1 kg/ 2.2 lbs stewing beef (beef chuck for instance)
2 tablespoons lard (or vegetable oil - you might need more in this case, divided)
2 onions (about 300 g/ 10.6 oz)
3 large garlic cloves
1 red bell pepper (about 100 g/ 3.5 oz)
2 to matoes (about 200 g/ 7 oz)
2 bay leaves
2 tablespoons Hungarian sweet paprika powder
¼ - ½ teaspoon Hungarian hot paprika powder ((to taste, the goulash should not be too hot))
¾ teaspoon ground caraway seeds
1 ½ tablespoons tomato paste
500 ml/ 17 fl.oz/ 2 cups beef broth or water
fine sea salt and freshly ground black pepper

Steps:

  • Cut the beef chuck into small cubes, about 2 cm/ 0.7 inches. Place them onto paper towels and pat them dry with more paper towels. Chop the onions very finely. Chop the pepper and the tomatoes as well.
  • Melt some of the lard (or oil) in a Dutch oven or heavy-bottomed stewing pot. Fry the beef cubes in 2 or 3 batches, depending on the size of your Dutch oven. Fry for about 5 minutes per batch or until nicely browned on all sides. Add more of the lard before each batch. Transfer the fried beef cubes to a plate and set them aside.
  • Add about 1 teaspoon more lard to the pot and fry the chopped onions until very lightly colored, about 5 minutes, stirring often and keeping an eye on them. If they threaten to catch, add a splash of water and continue cooking.
  • Add the garlic, chopped peppers, tomatoes, and bay leaves and cook for about 3-4 minutes, stirring a few times in between.
  • Add the paprika and caraway. Stir well for about 1 minute, add the tomato paste and stir well again. Add the meat cubes and the beef broth, stir well.
  • Cover the pot, bring to a boil, lower the heat and simmer the Hungarian beef goulash until the meat is very tender about 1 ½ - 2 hours. Check to make sure that the meat is really tender.
  • Uncover the pot and continue cooking the goulash for another 10-15 minutes until the sauce reduces and thickens slightly. Adjust the taste with salt and pepper.

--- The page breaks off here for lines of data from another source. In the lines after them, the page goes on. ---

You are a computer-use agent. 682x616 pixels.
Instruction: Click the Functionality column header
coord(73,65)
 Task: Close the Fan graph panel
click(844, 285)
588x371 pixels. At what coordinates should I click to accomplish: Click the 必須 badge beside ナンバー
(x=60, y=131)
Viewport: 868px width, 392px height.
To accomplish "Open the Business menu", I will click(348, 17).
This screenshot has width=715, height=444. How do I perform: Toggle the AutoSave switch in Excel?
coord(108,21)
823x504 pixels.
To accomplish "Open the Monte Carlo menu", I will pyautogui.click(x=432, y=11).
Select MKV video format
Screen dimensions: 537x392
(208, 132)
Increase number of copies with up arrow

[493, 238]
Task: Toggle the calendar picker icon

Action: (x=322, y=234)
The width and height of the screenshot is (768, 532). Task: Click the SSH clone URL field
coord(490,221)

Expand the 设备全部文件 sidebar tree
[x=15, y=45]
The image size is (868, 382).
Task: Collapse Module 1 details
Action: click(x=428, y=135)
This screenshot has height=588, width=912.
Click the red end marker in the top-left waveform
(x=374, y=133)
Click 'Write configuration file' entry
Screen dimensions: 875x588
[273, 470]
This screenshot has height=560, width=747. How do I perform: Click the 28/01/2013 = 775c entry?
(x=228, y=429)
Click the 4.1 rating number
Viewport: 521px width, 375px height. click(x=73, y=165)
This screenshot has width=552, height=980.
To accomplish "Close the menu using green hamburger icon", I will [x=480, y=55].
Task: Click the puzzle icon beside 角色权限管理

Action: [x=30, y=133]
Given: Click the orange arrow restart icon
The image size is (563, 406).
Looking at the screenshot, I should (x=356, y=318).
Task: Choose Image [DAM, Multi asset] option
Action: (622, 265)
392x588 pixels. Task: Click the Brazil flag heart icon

Nutrition Facts : ServingSize 1 /4 of the dish, Calories 602 kcal, Carbohydrate 13 g, Protein 85 g, Fat 24 g, SaturatedFat 10 g, TransFat 1 g, Cholesterol 254 mg, Sodium 1179 mg, Fiber 3 g, Sugar 6 g, UnsaturatedFat 14 g

Tips:

  • Use a large pot or Dutch oven to ensure that there is enough room for the beef and vegetables to cook without overcrowding.
  • Brown the beef in batches to prevent the meat from steaming and to develop a nice, caramelized crust.
  • Do not overcrowd the pot when adding the vegetables. If necessary, cook the vegetables in batches.
  • Add the paprika, caraway seeds, and crushed red pepper to the pot along with the vegetables. These spices are essential for achieving the authentic Hungarian flavor.
  • Use a good quality beef broth for the best flavor. You can also use water, but the broth will add more depth of flavor to the dish.
  • Bring the mixture to a boil, then reduce the heat to low and simmer for at least 1 hour, or until the beef is tender and the vegetables are cooked through.
  • Serve the Hungarian-style beef with bell peppers and caraway over mashed potatoes, egg noodles, or rice.

Conclusion:

Hungarian-style beef with bell peppers and caraway is a hearty and flavorful dish that is perfect for a cold winter night. The beef is braised in a rich and savory sauce made with paprika, caraway seeds, and crushed red pepper. The bell peppers and onions add sweetness and crunch to the dish. This dish is sure to become a family favorite.